Here is a handy list of all the numbers or readings that various body and blood tests should be, for good heart health, disease and stroke prevention.

The prevention of heart disease and stroke begins with knowing what the numbers should be for various tests.

The information in this article comes from the University of Arizona Sarver Heart Center’s Web site.

Blood pressure

  • This should be 120/80 Hg or lower.
  • For diabetics or those with kidney disease, it should be 130/80 or lower.
  • Never take blood pressure after just “running around” doing chores or being busy. Sit quietly for 10 minutes first. Blood pressure readings at doctors’ offices tend to be higher than from home tests due to anxiety.

Cholesterol

LDL (bad) cholesterol should be less than 100 mg/dL for typical people, and less than 70 for those with heart disease or at high risk for heart disease. Being at risk for heart disease also means you’re at risk for stroke.

Fasting triglycerides should be under 150 mg/dL.

HDL (good) cholesterol should be at a minimum, 40 mg/dL, for men, and 50 for women. Total cholesterol divided by HDL should be 3.0 or less.

C-reactive protein (high sensitivity) should be less than 1.0 mg/dL. This test is not part of the routine physical and is given only when the physician believes there’s a need for it.

BMI

BMI (body mass index) should be 24 or under. Twenty-five to 30 is overweight, and over 30 is obese.

A person who is very muscular, such as a bodybuilder, may have a BMI over 25, since BMI is based on a height and weight calculation.

Thus, a 5-9 bodybuilder may weigh 200 pounds, but have only 8 percent body fat, yet his BMI number will be in the overweight range.

Fasting sugar

Fasting blood glucose should be 99 mg/dL or less. If it’s 100-125 mg/dL, this may signal prediabetes.

The word “may” is used because more than one reading over a six-month period is required for a more definitive conclusion. Plus, a doctor may order additional tests such as a glucose tolerance test, to get a more definitive assessment.

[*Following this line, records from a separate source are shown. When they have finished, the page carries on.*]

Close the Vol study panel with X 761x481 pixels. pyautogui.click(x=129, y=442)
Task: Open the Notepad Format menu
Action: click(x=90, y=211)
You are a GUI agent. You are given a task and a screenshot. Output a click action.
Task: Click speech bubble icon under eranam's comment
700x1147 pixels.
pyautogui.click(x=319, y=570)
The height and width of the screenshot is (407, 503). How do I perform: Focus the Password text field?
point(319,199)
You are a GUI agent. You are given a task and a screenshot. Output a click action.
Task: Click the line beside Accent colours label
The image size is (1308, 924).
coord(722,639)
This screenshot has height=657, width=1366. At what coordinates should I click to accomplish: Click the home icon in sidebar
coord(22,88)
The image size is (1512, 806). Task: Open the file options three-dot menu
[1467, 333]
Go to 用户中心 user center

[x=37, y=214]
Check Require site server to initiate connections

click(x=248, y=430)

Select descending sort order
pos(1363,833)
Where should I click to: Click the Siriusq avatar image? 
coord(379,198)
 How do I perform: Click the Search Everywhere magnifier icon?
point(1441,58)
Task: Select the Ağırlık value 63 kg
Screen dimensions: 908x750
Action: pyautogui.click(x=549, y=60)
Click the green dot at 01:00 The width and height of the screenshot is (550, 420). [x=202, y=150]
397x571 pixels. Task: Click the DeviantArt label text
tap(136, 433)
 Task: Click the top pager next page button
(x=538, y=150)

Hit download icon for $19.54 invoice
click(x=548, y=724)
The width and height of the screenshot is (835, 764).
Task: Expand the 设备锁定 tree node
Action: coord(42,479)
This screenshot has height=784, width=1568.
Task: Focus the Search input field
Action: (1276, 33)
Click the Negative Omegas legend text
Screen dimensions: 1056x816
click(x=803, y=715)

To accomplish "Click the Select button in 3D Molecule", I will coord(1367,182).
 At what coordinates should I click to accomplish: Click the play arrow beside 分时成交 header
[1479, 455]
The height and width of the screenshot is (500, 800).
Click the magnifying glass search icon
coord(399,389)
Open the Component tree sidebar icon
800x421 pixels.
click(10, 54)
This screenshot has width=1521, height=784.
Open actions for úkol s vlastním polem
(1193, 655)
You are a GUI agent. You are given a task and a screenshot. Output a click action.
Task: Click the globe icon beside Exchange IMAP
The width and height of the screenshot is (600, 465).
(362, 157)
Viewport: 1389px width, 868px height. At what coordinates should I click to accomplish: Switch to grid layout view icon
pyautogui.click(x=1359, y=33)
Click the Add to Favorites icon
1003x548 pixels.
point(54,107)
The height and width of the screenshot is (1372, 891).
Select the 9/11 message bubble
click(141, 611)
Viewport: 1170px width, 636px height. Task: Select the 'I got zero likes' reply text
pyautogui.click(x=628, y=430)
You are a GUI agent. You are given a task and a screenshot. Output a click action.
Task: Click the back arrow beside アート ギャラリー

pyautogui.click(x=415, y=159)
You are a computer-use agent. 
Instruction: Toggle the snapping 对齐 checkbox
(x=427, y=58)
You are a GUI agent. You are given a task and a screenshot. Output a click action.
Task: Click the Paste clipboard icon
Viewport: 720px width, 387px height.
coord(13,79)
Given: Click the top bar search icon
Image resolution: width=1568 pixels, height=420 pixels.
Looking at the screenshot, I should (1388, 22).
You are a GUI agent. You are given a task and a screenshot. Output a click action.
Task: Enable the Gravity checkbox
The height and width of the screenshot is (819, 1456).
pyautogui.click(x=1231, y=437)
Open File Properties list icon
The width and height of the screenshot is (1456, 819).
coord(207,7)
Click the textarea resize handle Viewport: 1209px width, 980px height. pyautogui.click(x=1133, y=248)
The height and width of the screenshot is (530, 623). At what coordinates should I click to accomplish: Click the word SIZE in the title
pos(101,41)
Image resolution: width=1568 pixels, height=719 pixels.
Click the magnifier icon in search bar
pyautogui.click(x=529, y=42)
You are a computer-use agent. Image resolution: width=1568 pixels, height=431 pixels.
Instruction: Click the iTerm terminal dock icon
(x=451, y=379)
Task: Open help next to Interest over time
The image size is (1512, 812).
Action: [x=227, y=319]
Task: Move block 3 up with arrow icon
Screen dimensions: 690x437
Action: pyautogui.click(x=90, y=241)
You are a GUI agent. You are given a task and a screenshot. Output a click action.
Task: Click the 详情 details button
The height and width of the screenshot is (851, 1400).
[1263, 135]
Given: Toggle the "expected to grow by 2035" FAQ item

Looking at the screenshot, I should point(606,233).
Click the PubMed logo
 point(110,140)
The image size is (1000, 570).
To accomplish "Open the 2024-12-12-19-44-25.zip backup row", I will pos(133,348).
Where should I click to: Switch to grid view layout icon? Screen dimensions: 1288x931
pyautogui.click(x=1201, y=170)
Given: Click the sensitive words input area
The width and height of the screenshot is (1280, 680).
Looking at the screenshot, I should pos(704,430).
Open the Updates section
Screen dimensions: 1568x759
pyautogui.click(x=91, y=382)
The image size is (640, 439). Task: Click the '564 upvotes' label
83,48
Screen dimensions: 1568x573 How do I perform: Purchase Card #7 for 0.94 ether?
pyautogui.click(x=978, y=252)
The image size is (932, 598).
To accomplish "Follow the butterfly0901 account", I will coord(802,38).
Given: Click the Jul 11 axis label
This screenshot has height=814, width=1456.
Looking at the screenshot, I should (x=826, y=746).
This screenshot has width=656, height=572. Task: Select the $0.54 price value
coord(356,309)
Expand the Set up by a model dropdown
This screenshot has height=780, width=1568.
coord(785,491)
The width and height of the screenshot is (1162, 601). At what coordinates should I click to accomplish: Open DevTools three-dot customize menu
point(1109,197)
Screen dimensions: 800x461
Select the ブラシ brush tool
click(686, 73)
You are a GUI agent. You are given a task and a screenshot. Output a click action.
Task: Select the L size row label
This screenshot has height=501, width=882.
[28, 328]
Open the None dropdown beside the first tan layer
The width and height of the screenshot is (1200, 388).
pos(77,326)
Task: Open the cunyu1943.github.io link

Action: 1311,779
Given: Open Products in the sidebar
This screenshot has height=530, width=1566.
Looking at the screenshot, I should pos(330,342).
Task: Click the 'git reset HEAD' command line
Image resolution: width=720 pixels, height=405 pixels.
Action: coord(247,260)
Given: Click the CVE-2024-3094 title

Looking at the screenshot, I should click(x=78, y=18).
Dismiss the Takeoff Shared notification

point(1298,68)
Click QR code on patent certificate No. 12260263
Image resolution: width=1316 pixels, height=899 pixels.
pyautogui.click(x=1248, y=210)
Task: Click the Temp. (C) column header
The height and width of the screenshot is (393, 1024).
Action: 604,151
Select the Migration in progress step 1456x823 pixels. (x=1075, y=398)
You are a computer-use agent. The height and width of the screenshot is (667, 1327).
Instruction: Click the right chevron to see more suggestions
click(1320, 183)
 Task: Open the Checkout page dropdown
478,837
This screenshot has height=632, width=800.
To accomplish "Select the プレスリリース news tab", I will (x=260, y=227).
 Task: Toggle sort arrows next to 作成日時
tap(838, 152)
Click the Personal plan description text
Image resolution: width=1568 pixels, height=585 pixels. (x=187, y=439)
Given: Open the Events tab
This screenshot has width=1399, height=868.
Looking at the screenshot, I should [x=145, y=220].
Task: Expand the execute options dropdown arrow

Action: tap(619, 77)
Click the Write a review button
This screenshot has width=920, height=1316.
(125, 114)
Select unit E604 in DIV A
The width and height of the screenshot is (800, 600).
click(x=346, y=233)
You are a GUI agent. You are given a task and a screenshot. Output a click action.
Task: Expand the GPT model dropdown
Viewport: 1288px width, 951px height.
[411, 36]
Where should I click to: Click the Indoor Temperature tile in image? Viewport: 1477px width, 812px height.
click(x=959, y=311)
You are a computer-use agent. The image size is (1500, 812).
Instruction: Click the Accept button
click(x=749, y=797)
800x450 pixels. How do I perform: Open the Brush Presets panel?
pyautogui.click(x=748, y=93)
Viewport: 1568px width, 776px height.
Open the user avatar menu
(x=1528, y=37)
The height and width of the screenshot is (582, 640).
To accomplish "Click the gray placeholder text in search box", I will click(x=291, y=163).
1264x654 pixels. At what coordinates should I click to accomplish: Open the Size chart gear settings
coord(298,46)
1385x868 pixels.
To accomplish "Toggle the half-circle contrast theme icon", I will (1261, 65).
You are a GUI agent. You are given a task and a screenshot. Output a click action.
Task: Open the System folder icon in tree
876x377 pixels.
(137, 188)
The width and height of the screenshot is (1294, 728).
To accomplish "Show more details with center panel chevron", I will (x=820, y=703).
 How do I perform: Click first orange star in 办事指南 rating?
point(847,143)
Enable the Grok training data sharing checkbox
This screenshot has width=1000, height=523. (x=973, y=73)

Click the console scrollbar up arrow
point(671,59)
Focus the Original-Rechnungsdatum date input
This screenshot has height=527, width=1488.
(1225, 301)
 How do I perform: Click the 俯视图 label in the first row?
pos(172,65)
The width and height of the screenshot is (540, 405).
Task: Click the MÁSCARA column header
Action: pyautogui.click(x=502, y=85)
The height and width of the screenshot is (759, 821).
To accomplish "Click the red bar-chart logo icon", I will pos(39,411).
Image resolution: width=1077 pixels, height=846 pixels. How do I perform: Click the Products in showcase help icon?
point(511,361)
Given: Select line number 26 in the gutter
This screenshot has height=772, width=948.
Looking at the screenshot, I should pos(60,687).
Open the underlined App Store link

Also, just one night of disrupted sleep can cause the following morning’s fasting glucose reading to be in the “prediabetic” range.

Miscellaneous

Hemoglobin A1c should be 6.5 mg/dL or less. At 7.0 or greater means diabetic.

Ejection fraction should be over 55 percent. Under 40 percent means a person is at risk for heart failure.

Knowing these numbers is part of your arsenal to prevent heart disease and stroke.